While building a model of our system can be a very instructive (and fun) exercise, forcing us –at least while considering the points proposed here– to seriously think about our knowledge of the molecular mechanisms and their logical implications, it is rarely the final goal. By having the mathematical model logically representing our hypotheses about the system, we can efficiently and systematically carry out many different in silico experiments to evaluate our hypotheses and propose expected behaviors. For example, we can observe the range of responses as a stimulus is varied (e.g., ref. 42), test the sensitivity or robustness of our system to varying conditions or parameters (e.g., ref. 43), or predict the effect of specific mutants or epigenetic changes (e.g., ref. 44). The bulk of observations from these in silico experiments can then be used to propose specific follow-up assessments of the actual biological systems as well as to reformulate the original assumptions, enriching both our knowledge and our understanding of the system (Fig. 2).

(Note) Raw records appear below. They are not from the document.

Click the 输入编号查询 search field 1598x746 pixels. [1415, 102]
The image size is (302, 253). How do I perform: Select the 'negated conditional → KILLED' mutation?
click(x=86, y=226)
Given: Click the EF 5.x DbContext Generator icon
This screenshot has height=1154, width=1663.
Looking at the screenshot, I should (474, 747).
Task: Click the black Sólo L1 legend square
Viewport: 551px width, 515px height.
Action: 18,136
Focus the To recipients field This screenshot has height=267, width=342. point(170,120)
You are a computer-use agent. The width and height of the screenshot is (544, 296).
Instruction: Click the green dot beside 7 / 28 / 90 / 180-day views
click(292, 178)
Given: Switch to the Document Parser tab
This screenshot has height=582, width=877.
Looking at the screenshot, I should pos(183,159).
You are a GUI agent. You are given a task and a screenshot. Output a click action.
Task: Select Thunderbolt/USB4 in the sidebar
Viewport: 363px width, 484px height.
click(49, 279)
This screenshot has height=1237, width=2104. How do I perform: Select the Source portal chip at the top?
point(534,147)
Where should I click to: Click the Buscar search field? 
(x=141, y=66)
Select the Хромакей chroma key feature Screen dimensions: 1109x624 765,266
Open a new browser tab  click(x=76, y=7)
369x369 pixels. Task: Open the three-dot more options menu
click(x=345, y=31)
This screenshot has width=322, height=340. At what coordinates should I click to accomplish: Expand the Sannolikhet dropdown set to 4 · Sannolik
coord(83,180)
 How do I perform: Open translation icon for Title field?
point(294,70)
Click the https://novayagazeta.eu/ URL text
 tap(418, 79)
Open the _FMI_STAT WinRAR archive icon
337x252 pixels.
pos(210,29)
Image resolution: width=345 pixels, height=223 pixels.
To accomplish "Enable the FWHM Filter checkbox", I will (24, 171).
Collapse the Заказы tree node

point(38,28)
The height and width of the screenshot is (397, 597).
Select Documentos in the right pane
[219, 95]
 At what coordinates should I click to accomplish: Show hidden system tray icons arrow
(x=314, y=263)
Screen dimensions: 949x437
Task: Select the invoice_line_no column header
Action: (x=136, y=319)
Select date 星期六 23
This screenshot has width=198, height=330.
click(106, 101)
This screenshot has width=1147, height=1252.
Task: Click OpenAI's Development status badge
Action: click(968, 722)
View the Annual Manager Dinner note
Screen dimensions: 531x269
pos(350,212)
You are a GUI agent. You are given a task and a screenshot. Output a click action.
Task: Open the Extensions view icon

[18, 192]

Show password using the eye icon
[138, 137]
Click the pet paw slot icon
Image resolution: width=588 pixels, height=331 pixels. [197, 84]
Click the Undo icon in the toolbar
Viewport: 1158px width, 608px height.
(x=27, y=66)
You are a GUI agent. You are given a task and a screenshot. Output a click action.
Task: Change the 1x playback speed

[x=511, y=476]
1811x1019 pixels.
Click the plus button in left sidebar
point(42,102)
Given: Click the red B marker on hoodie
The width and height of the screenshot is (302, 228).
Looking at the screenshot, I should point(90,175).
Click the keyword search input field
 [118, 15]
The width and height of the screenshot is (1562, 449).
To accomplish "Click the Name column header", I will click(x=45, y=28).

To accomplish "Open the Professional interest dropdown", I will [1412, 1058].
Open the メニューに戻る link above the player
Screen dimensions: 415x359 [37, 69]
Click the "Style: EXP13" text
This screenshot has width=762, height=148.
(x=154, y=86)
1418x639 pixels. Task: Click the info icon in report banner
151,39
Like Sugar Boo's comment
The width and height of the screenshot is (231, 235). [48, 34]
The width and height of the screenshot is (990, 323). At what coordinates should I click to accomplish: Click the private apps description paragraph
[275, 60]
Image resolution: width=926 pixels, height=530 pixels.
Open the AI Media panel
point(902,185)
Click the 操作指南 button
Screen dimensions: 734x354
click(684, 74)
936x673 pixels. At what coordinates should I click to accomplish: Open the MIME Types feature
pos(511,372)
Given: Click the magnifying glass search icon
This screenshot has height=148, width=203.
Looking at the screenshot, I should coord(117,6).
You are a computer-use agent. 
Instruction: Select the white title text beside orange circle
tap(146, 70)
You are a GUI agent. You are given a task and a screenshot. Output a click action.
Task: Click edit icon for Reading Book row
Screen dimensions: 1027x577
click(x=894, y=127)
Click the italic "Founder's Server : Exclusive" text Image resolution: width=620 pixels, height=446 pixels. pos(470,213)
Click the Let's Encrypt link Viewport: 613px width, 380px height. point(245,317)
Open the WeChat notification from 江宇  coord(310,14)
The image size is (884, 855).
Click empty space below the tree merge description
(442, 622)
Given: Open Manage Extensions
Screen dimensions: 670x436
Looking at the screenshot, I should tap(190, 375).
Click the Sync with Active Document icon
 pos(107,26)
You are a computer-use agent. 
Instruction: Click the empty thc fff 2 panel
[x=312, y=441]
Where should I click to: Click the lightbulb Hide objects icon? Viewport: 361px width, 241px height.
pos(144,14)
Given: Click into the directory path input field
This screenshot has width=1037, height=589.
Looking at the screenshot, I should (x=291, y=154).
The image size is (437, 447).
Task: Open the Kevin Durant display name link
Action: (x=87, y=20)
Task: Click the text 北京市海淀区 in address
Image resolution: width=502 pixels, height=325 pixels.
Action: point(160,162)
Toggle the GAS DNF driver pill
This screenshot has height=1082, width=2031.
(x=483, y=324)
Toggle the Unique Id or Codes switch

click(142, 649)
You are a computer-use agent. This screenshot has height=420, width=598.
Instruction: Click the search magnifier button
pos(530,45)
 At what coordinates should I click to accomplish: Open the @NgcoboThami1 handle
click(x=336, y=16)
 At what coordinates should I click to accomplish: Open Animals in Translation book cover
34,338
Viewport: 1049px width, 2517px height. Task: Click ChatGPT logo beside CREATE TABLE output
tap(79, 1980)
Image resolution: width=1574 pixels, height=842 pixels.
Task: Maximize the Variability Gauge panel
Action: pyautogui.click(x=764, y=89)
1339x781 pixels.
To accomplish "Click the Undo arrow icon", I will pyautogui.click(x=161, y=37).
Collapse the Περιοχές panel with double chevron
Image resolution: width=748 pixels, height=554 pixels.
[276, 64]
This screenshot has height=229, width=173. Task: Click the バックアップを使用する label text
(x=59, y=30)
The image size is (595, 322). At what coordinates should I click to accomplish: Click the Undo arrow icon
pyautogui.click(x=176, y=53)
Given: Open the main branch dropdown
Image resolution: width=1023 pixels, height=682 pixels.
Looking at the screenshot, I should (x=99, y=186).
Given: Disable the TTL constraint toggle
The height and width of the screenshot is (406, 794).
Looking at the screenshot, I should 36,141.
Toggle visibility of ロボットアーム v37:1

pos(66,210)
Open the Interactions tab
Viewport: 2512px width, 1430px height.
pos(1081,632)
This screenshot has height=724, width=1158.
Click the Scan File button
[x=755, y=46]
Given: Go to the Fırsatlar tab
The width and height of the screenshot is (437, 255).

Fig. 2: Feedback between biological knowledge and mathematical modeling.
figure 2

A specific hypothesis can be proposed from our observations of a biological system. The logical consequences of this hypothesis can then be evaluated through a mathematical model (i.e., logical machine). Using this model, we can make predictions to be tested with new experiments or observations to enrich our knowledge about the system.

Conclusions

The remarkable complexity of gene regulatory circuits and biological systems necessitates the use of mathematical modeling as an indispensable tool to unravel their dynamic properties. While skepticism once prevailed in the biological community regarding the efficacy of mathematical models due to the intricate nature and vast unknowns of biological systems, history has proven otherwise. Mathematical modeling has actually long played a pivotal role in biology, from the emergence of population genetics in the early twentieth century to the enduring tradition in ecology (see ref. 18 for a captivating exploration of the historical significance and power of mathematical models in biology). In recent years, success stories in the realm of gene regulatory circuits have transformed the perception of mathematical modeling from skepticism to essentiality. One striking example is the beautiful work by Novak and Tyson45, whose mathematical model of the cell-cycle in yeast yielded predictions on mitotic control later validated through extensive experimental investigations (see ref. 46, for a complete recount of this story). Such achievements underscore the transformative impact of mathematical modeling in unraveling the complexities of gene regulatory networks and affirm its status as an indispensable approach in contemporary biological research.

Given this importance, we encourage readers to incorporate mathematical modeling into their scientific toolbox. The simple points discussed here give a step-by-step roadmap to develop and analyze a model of our favorite gene regulatory circuit. These are of course not exhaustive, as each individual system will include its own subtleties and complications. As mentioned in the introduction, in reality modeling is as much an art as it is a technique. But we want to invite the community working on different aspects of gene regulatory circuits to give it a try, to explore the power and benefits of mathematical modeling in their system, and to see where their artistry finally takes them.